The world is on the edge, proclaims The Economist on its front cover today, and many of its readers will wholeheartedly agree. However, some people are feeling safer than others, thanks to where they are and what they do for a living.
Take private equity professionals in India, for instance: if the prevailing mood at this week’s inaugural Private Equity International India Forum 2008 in Mumbai was anything to go by, turmoil in global markets has not dampened their spirit.
Of course, local general partners are experiencing a slowdown in activity and anticipating challenges in the coming months. But they also cited reasons to be cheerful, including the fact that capital markets in India are still in relatively good shape and that leverage is not a key component of private equity deals in India.
Some credited the country’s strict regulatory regime governing capital flows as having protected it from the effects of the turmoil in the global financial markets. Thus far, the tightness in regulations has worked very well, said Renuka Ramnath, managing director and CEO of ICICI Venture, one of the country’s preeminent firms. However, she also told the more than 300 delegates at the conference that now was the time for regulators to liberalise so that the country could reach its full potential. It was a view shared by many.

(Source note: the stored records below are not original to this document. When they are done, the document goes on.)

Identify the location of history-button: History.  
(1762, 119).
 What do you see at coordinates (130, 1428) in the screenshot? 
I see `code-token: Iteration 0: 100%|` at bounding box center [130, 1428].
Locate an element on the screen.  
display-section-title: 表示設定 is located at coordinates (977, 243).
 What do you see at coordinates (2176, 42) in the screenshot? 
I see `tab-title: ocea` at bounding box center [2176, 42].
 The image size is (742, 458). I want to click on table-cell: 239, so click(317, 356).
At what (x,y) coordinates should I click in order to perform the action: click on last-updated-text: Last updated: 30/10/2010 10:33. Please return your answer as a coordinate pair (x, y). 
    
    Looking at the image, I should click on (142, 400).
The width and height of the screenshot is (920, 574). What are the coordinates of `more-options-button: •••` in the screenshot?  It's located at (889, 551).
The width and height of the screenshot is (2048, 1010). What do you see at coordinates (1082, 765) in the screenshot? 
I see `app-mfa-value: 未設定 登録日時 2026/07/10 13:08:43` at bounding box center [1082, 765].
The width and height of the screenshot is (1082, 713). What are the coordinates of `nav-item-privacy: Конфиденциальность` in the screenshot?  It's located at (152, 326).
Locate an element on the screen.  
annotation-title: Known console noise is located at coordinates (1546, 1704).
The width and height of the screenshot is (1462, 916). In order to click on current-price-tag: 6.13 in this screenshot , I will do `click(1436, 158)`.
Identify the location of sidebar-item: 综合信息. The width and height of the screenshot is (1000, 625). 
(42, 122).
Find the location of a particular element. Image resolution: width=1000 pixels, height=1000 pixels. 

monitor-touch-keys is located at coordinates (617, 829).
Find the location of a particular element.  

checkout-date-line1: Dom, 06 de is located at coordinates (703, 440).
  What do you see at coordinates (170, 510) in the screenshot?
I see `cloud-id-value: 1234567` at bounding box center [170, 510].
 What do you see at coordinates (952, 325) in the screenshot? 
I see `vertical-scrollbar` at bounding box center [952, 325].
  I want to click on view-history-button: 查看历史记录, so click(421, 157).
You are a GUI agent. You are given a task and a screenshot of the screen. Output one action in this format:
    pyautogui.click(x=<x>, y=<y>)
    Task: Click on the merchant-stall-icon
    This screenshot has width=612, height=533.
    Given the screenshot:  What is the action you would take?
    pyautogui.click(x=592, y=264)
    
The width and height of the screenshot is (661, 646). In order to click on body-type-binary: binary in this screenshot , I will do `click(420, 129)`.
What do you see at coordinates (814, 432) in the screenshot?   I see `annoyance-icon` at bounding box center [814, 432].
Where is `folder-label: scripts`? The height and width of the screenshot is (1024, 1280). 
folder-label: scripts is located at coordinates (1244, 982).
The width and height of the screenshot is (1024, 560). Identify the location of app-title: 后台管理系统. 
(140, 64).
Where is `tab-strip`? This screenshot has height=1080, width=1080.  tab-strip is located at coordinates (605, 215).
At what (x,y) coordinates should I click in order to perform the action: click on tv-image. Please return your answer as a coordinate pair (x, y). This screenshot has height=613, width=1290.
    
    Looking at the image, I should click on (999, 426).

To be clear: in private equity terms, reaching the country’s full potential will not mean the development of a fully-fledged buyout culture any time soon. Besides the absence of leverage, another factor limiting the number of control deals is that too many Indian companies are still in growth mode, and that their owners are content to carry on riding the economic wave.
This is also why private investment in public equity was also a big talking point at the event. PIPEs continue to be seen as an attractive investment proposition, despite the fact that PIPEs made in the last two years are not looking great due to the sharp drop in the country’s stock markets this year. GPs speaking at the Forum were adamant that PIPEs would continue – in part because the stock market falls have made asset valuations more realistic, and also because many of the businesses that went public in 2006 and 2007 when raising capital via an IPO was easy are now having to look for funding elsewhere.
So although the word “cautious” was used frequently, optimism prevailed throughout. Luis Miranda, the president and CEO of IDFC Private Equity in Dubai, even described India as becoming “the centre of the universe” for private equity. His comment was made in jest of course. But again, the confidence among those present was palpable.
World turbulence might be at a peak right now, but private equity managers in India are feeling reasonably good about the future.